REQUIRED ACTION: The data below is to be output in full, unchanged.

RECORD SET:
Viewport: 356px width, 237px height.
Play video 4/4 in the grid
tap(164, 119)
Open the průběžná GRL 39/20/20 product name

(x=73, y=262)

OUTPUT OF THE EXERCISE:
Viewport: 356px width, 237px height.
Play video 4/4 in the grid
tap(164, 119)
Open the průběžná GRL 39/20/20 product name

(x=73, y=262)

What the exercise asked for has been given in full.